The Ottawa Citizen by Hilary Young 7 November 2013
The Supreme Court of Canada recently ruled in the case of Hassan Rasouli, a Toronto man who has been on life support since 2010. His doctors consider continued life support to be futile, even harmful to Rasouli. His wife, Parichehr Salasel — herself a physician — refused consent to withdrawing treatment both because of her medical assessment and her husband’s values regarding the sanctity of life.
The Supreme Court had to decide whether consent is required to withdraw life support when doctors consider it futile, or whether consent is only required for treatments that doctors are willing to provide. When doctors want to stop treating, it was unclear whether patients (or their families) could refuse consent to the withdrawal of treatment. If so, consent would effectively create an entitlement to treatment (specifically life support).
The case must have been difficult for the court: if it found for Rasouli, doctors would sometimes have to treat against their clinical judgment. Also, although resource allocation was not an issue before the court, the judges knew that finding for Rasouli would give some patients a claim to expensive treatment of little or no benefit. On the other hand, finding for the doctors might give too little weight to patient autonomy.
The Supreme Court held that consent is required for doctors to remove Rasouli’s life support. This does not necessarily mean he will be kept on life support indefinitely. Consent given by a family member for a loved one must be in the patient’s best interests. The doctors may yet argue that continued life support is not in Rasouli’s best interests. If the Ontario Consent and Capacity Board agrees, life support could legally be withdrawn.
It may seem sensible to resolve such disputes on the basis of the patient’s best interests. However, the court’s decision has some troubling implications, and a great deal of uncertainty remains.

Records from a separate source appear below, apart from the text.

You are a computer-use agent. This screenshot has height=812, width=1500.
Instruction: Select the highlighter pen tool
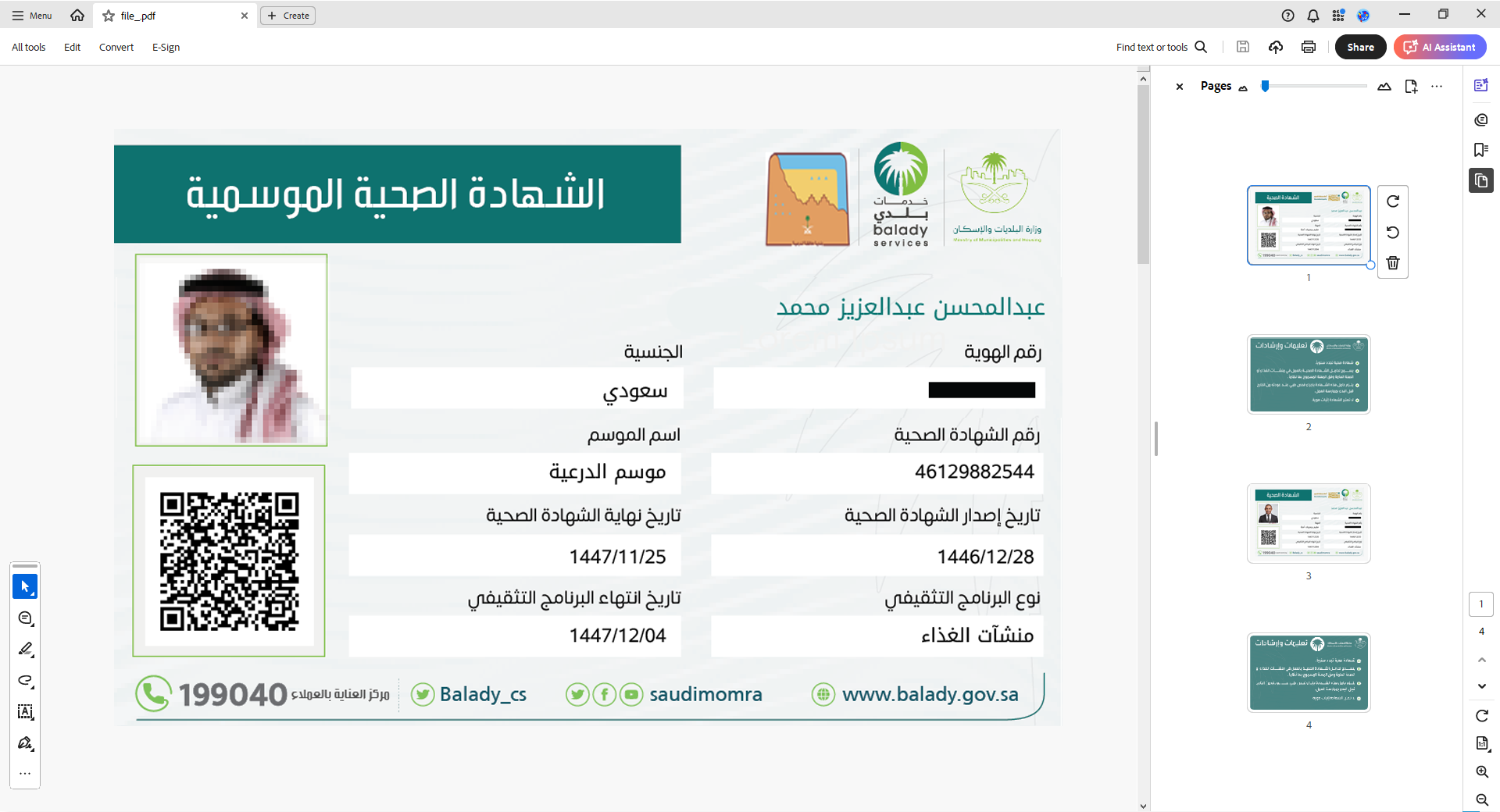pos(25,649)
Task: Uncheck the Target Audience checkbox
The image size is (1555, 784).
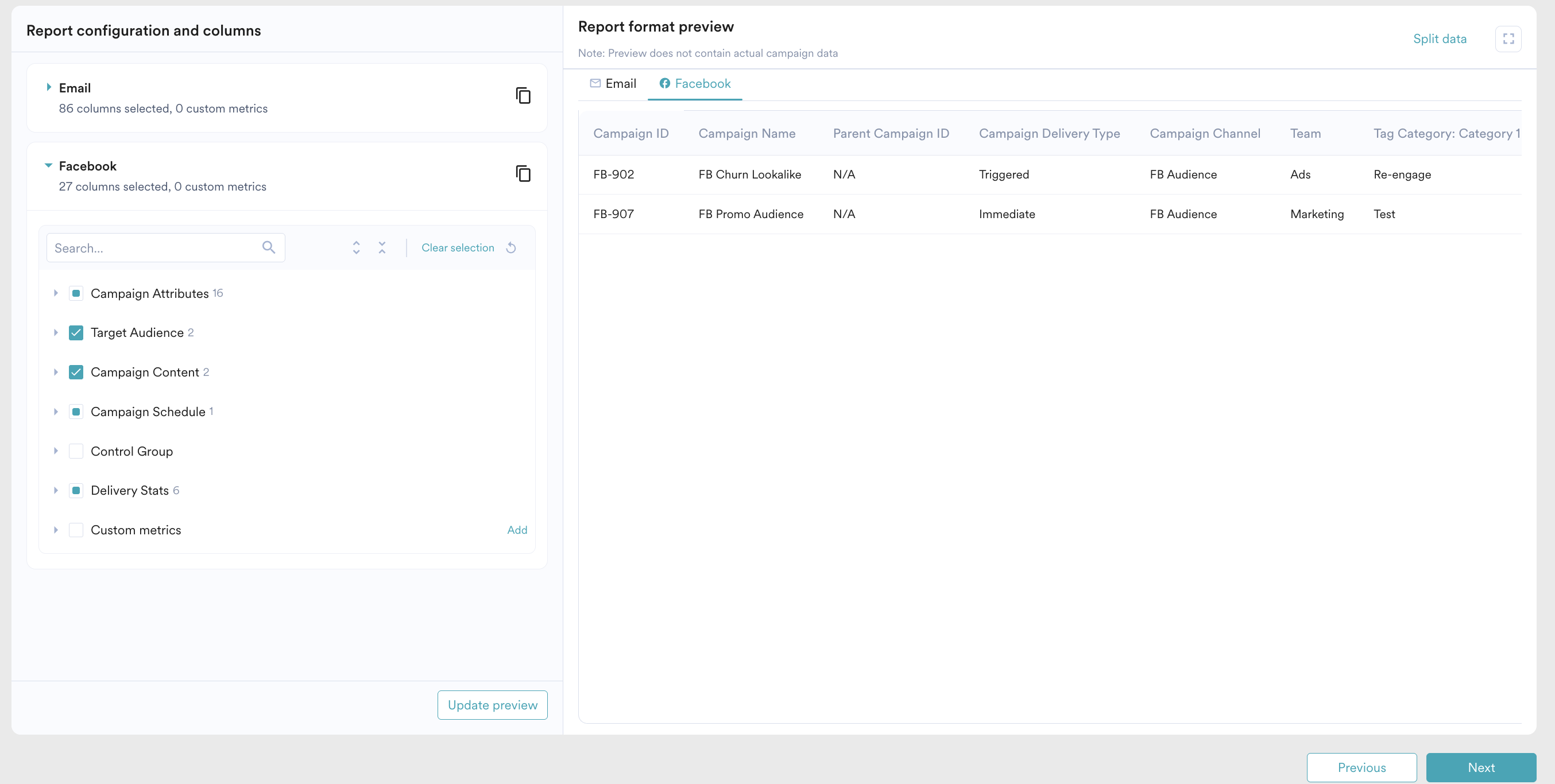Action: [x=76, y=332]
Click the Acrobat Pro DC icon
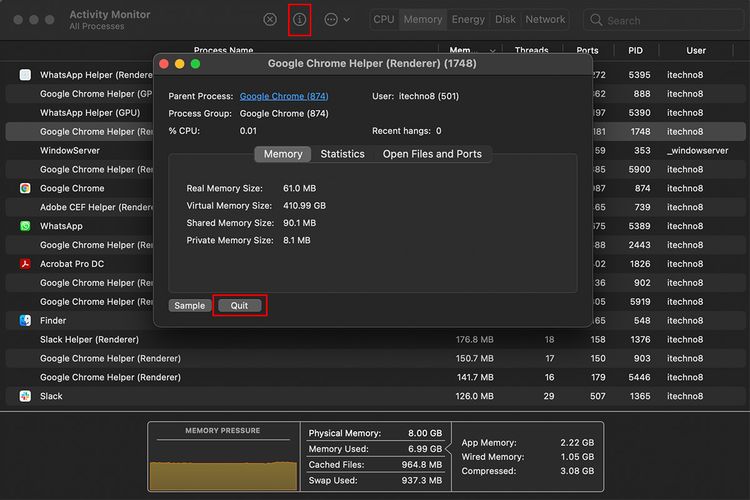 tap(25, 264)
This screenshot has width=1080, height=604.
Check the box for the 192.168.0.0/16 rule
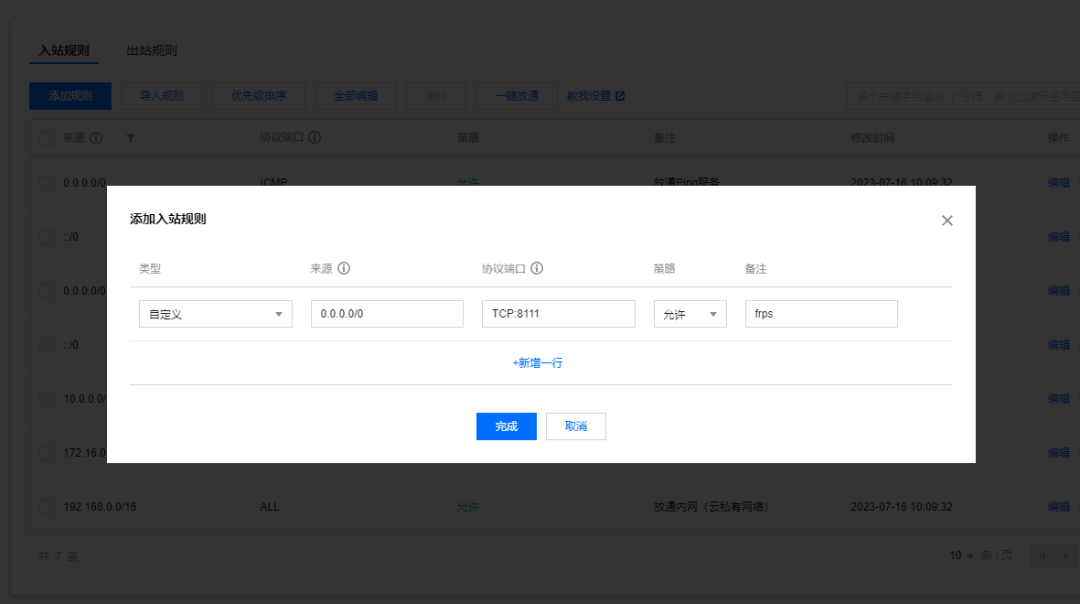pos(47,507)

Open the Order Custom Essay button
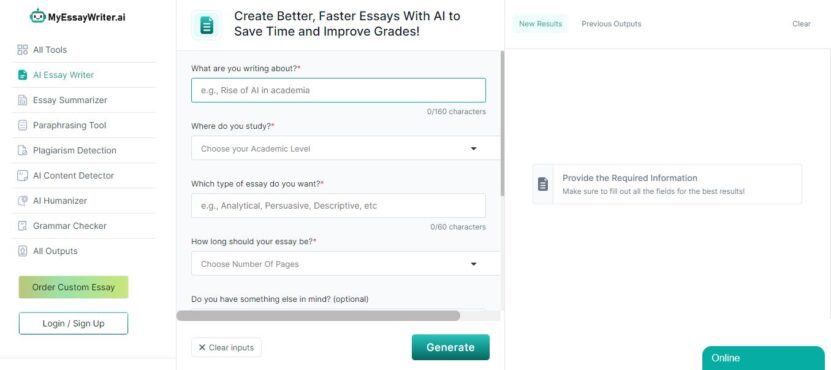(x=73, y=287)
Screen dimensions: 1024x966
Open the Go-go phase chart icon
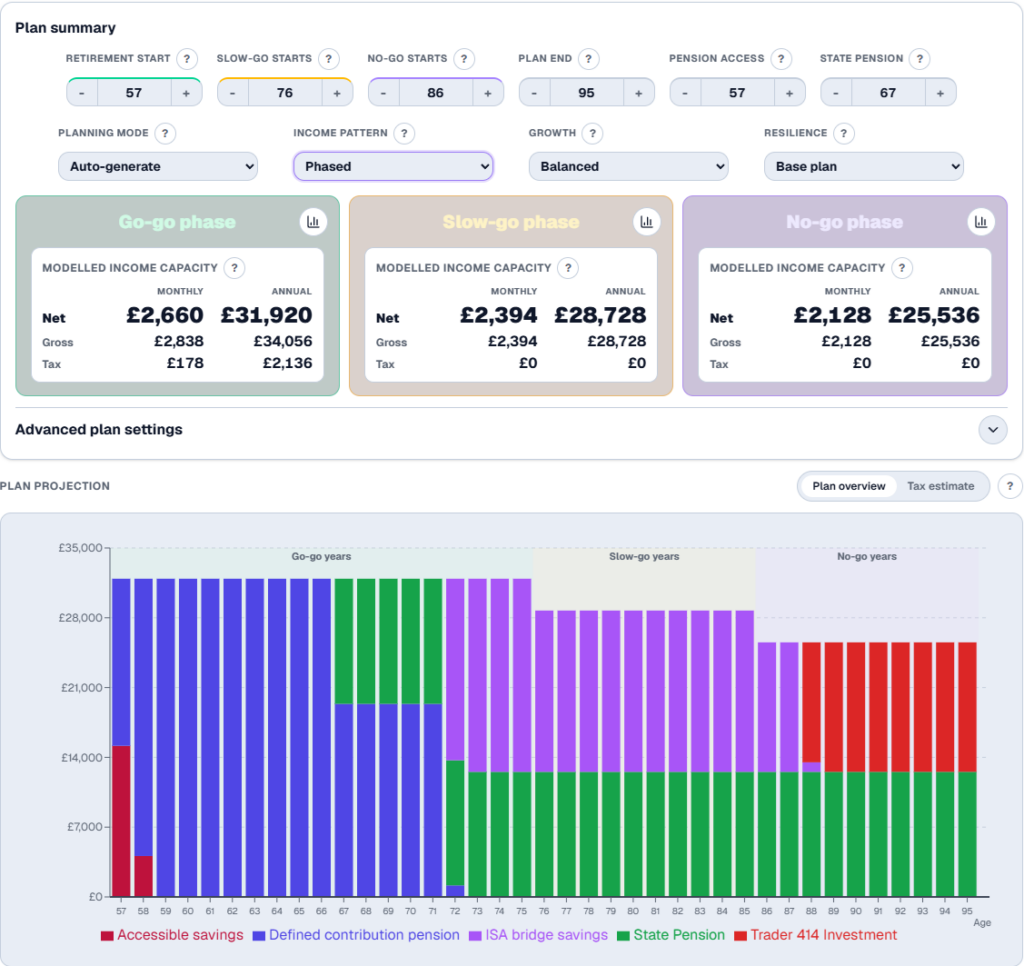click(313, 222)
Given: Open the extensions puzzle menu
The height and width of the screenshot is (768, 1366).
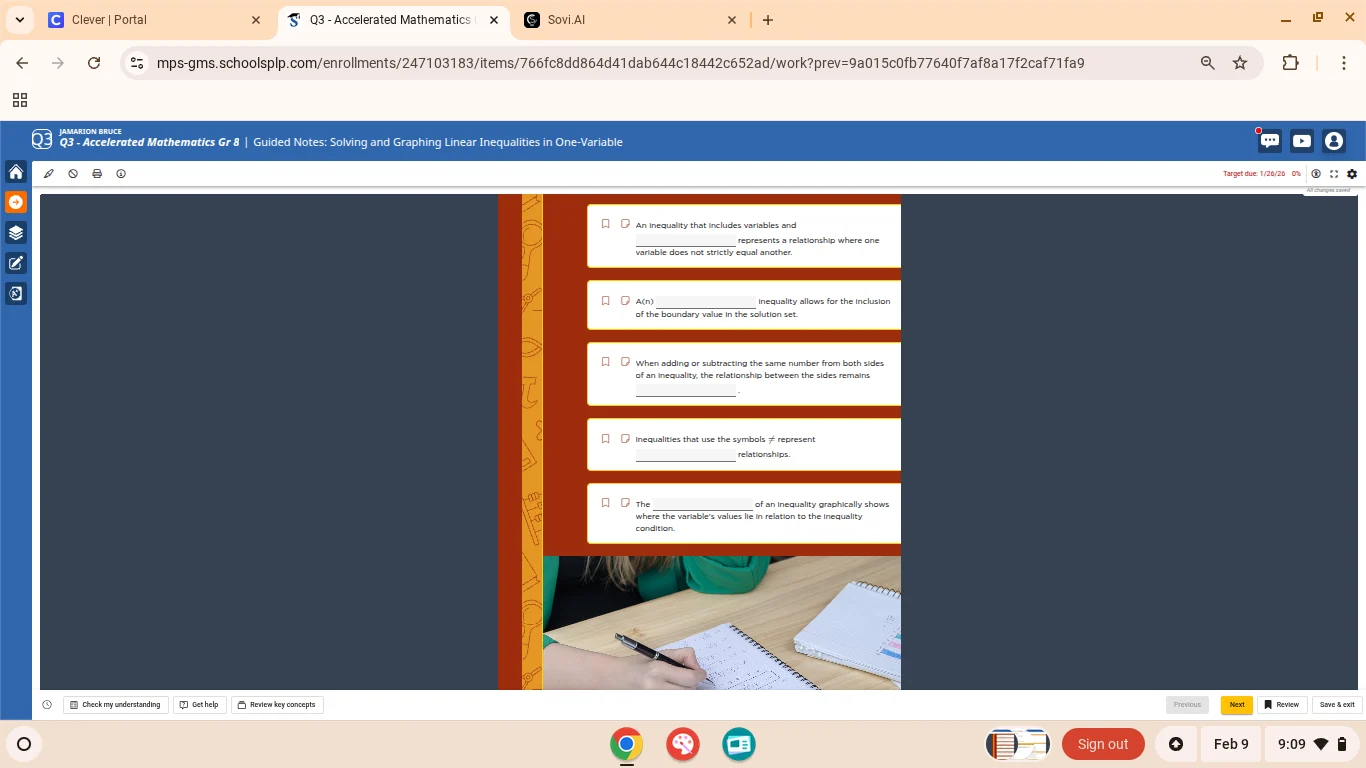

The troubling implications include requiring doctors to provide treatment they consider to be contrary to good medical practice. In an earlier case in Manitoba, three doctors quit their job rather than be forced to provide end of life care under circumstances they considered “tantamount to torture.”
Another implication relates to the best use of medical resources. I do not believe that ICUs will now fill up with people who want life support at all costs. Many of us do not want that for ourselves or for our families. Nevertheless, given the need to ration our limited health care resources, any legal entitlements to expensive treatment of little or no medical value should be debated.
In addition, there is still much uncertainly in the wake of Rasouli. First, because the court based its decision on the definition of the term “treatment” in Ontario’s Health Care Consent Act (HCCA), the case arguably has no application outside Ontario.
There is also uncertainty regarding the types of treatments that require consent. The Supreme Court held that consent is required to withdraw mechanical ventilation. It did not hold that all withdrawals of life-sustaining treatment require consent. Given the court’s reasoning, a doctor may be entitled to place a “do not resuscitate” order on a patient’s chart without consent, or perhaps to withhold artificial hydration and nutrition without consent. Or maybe not.
This uncertainty inevitably means more litigation, and more stress and suffering by patients.
The issue of who decides whether patients may have treatment that doctors do not want to provide — at the end of life and otherwise — should not be resolved on the basis of the statutory definition of “treatment” in the Health Care Consent Act. Rather, legislatures should consult with the public and other stakeholders, and should then make clear what the rules are.
Hilary Young teaches in the Faculty of Law at the University of New Brunswick.